Era una tarde cálida del 1 de mayo de 1993. Markus, un joven suizo de apenas 22 años, aterrizaba emocionado en el aeropuerto de Palma junto a otros cincuenta turistas ansiosos por disfrutar de unas vacaciones inolvidables. Sin embargo, lo que debería haber sido un comienzo lleno de risas y diversión se tornó en una tragedia indescriptible solo cinco minutos después.
Una imprudencia mortal
El grupo subió a un autocar con dirección a Magaluf. Todo parecía ir bien; los amigos charlaban animados mientras el vehículo avanzaba por las carreteras mallorquinas. Pero al llegar al puente del Coll den Rabassa, Markus cometió un error fatal. Con la ilusión del verano recién comenzado, decidió abrir la escotilla superior del autobús y asomarse para sentir la brisa.
“Dijo que tenía mucho calor”, recordó uno de sus amigos, todavía temblando tras aquel horrendo suceso. En un instante cruel y devastador, su cabeza chocó violentamente contra el puente. Lo que siguió fue un grito ensordecedor: su cuerpo sin vida cayó sobre el asiento como si todo fuera un mal sueño.
Los pasajeros entraron en pánico. “Nadie sabía qué había pasado; fue horrible verlo allí, con el rostro desfigurado y lleno de sangre”, narró un guardia civil que llegó al lugar poco después del accidente. El conductor, confundido por el golpe en el techo, detuvo el autocar sin imaginar lo trágico del desenlace.

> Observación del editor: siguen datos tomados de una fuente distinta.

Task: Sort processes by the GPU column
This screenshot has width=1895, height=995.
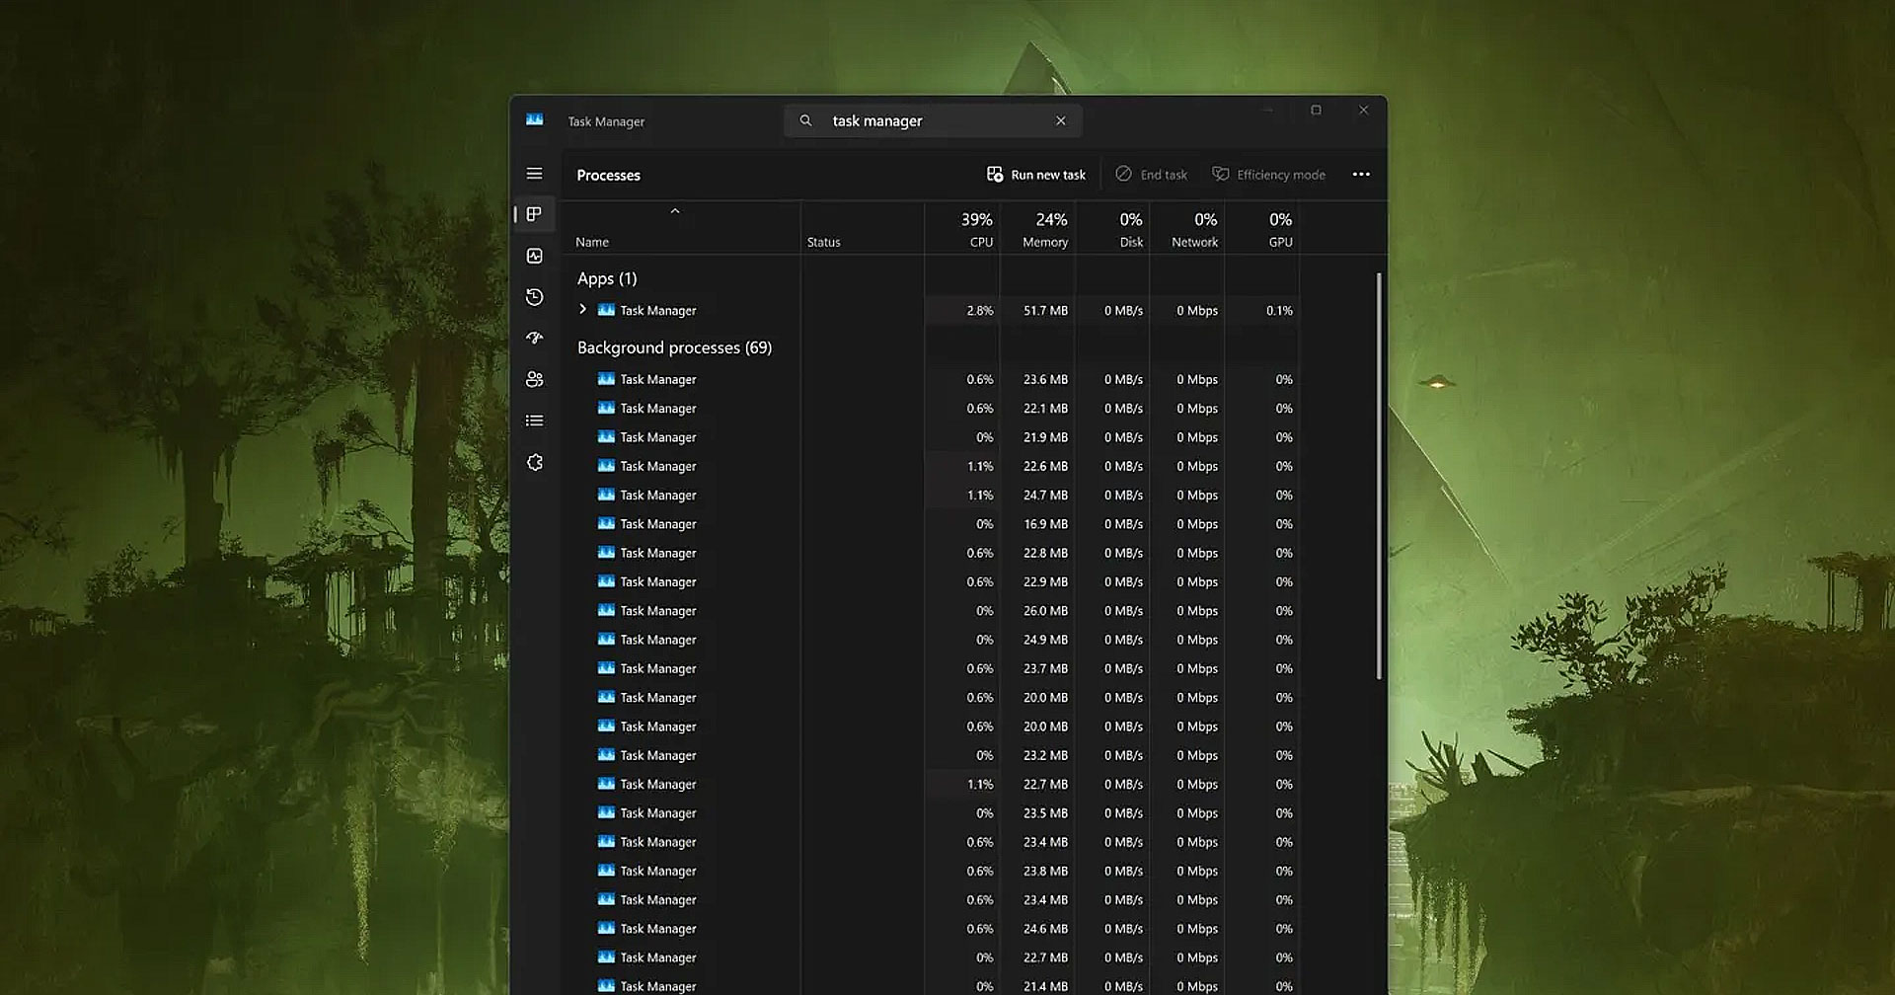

Aquellos minutos fueron eternos para todos los presentes. Al llegar las ambulancias y guardias civiles, confirmaron lo irremediable: Markus había muerto casi instantáneamente debido a ese brutal impacto que le arrebataría la vida antes incluso de haber empezado a disfrutarla.
Años más tarde, muchos recordarían esa época como salvaje e irresponsable: Mallorca era escenario de imprudencias constantes donde hasta los más inofensivos momentos podían volverse mortales. “Eran tiempos locos”, contaba con melancolía un veterano paramédico; “las fiestas eran intensas y las consecuencias terribles”.
El caso de Markus es solo una triste muestra más del desenfreno turístico que marcó aquellos años dorados y oscuros al mismo tiempo para la isla. En menos tiempo del que tarda uno en pronunciarlo se perdió una vida llena de promesas entre risas y luces brillantes.